See Database Schema for complete table definitions.

2. Database Access Layer

Location: packages/db/src/access/

Provides type-safe access functions following the project's access pattern:

  • Queue Management: likenessNeedIndexingQueue.ts - Event CRUD and status management
  • Asset Management: likenessAssets.ts - Asset CRUD and tag updates
  • Search Index: likenessSearch.ts - SQL search index upserts and queries
  • Vector Search: likenessSearchVector.ts - Vector embedding operations
  • Requirements: baseRequirementsChecker.ts - Base requirements validation
  • Sufficiency: dataSufficiencyChecker.ts - Data sufficiency evaluation
  • Social Links: accountSocialLinks.ts - Social link management
  • Scrapes: scrapes.ts - Scraping result storage

Key Principle: Tables are never exposed directly. All database access goes through access functions, ensuring consistent filtering, type safety, and data integrity.

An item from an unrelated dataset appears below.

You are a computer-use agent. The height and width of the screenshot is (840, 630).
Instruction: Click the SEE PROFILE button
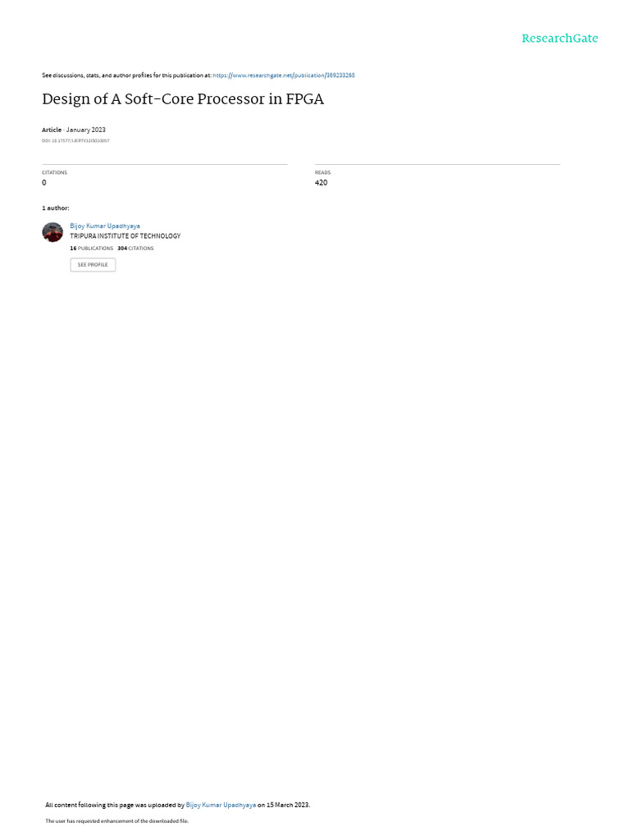(93, 265)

3. Likeness Search Package

Location: packages/likeness-search/src/
Package: @zooly/likeness-search

A dedicated package containing core business logic organized by responsibility:

Indexing Pipeline

  • indexingDaemon.ts - Main daemon loop that processes the queue
  • processEvent.ts - Processes individual queue events
  • upsertToIndex.ts - Upserts account data to SQL and vector indexes
  • aggregateAccountTags.ts - Aggregates tags from multiple sources

Data Collection

  • generateTagsFromImage.ts - AI image tag extraction (Gemini vision)
  • generateTagsFromVoice.ts - AI voice tag extraction (Gemini audio)
  • generateVoiceSampleText.ts - AI demo script generation
  • triggerSubProcess.ts - Fire-and-forget API triggers

Search Functions

  • searchLikeness.ts - Main search function (SQL with vector fallback)
  • vectorFallbackSearch.ts - Vector similarity search
  • formatSearchResults.ts - Result enrichment and formatting

Utilities

  • apiRetryHandler.ts - Error classification and retry logic
  • validateAudioUrl.ts - Audio URL validation
  • schemas/likenessTagsSchema.ts - Zod schemas for tag validation

4. Utility Packages

The system leverages shared utility packages:

@zooly/util-elevenlabs

Location: packages/util-elevenlabs/src/

  • createVoiceSample.ts - Complete voice sample creation workflow (ElevenLabs voice clone + TTS generation)
  • voice-management.ts - Voice management functions (create, update, delete, list)
  • elevenlabs-service.ts - Low-level ElevenLabs API operations

@zooly/util-srv

Location: packages/util-srv/src/

  • generateEmbedding.ts - OpenAI embedding generation for vector search
  • S3 operations - File storage utilities

@zooly/social-scraper

Location: packages/social-scraper/src/

A dedicated package for social media scraping operations:

  • processSocialScraping.ts - Main orchestration function that scrapes all social links for an account
  • parseSocialUrl.ts - URL normalization and platform detection
  • scrapers/ - Platform-specific scraper functions:
    • instagram.ts - Instagram profile scraping
    • tiktok.ts - TikTok profile scraping
    • twitter.ts - Twitter/X profile scraping
    • youtube.ts - YouTube channel scraping
    • linkedin.ts - LinkedIn profile scraping
    • index.ts - Scraper registry (platform → function mapping)
  • types.ts - Type definitions for scraping results

Purpose: Collects follower counts, profile images, and metadata from social media platforms to enhance search indexing and populate missing account data.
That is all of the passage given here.